#### Records provided

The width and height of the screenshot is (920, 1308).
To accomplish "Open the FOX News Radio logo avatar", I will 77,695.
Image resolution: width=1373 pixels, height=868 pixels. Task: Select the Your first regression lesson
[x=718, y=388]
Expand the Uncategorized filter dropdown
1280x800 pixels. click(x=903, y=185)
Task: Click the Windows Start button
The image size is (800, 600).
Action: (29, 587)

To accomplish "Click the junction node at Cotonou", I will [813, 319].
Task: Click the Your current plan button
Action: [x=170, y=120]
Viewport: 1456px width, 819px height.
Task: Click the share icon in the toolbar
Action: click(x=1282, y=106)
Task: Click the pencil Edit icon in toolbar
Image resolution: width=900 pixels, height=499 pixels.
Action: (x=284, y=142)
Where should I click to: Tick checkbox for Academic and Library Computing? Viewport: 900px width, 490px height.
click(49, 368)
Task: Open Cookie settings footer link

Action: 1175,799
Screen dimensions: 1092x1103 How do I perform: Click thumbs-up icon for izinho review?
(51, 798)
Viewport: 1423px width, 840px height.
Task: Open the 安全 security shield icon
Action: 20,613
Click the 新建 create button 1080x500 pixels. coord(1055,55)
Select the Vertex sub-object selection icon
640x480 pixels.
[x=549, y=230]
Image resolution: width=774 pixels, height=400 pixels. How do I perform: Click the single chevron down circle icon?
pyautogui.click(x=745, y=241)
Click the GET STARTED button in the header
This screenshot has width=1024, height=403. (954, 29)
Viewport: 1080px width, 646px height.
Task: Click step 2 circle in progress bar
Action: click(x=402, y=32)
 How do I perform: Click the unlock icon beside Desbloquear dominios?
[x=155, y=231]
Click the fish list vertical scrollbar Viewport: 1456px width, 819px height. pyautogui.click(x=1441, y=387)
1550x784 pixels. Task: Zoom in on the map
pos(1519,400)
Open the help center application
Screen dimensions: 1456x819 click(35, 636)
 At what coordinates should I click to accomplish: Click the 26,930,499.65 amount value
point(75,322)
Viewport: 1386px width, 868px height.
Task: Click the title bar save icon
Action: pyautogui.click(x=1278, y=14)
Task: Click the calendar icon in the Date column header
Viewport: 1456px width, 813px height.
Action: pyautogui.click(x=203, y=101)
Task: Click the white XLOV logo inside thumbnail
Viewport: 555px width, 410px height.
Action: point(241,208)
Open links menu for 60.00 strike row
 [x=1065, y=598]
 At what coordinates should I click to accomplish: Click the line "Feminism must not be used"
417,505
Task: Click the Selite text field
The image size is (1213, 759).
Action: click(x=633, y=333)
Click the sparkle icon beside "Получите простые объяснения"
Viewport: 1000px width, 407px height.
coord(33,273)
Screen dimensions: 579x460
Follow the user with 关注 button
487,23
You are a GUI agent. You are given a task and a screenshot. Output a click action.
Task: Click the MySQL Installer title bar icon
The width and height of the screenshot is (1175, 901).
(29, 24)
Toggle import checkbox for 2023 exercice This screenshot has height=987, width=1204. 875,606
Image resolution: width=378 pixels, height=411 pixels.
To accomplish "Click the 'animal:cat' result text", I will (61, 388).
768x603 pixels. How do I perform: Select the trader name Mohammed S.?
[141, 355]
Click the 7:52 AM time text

########

* Your objective
Where the word "logo" occurs in a line of the records, copy that line.

* Task result
To accomplish "Open the FOX News Radio logo avatar", I will 77,695.
Task: Click the white XLOV logo inside thumbnail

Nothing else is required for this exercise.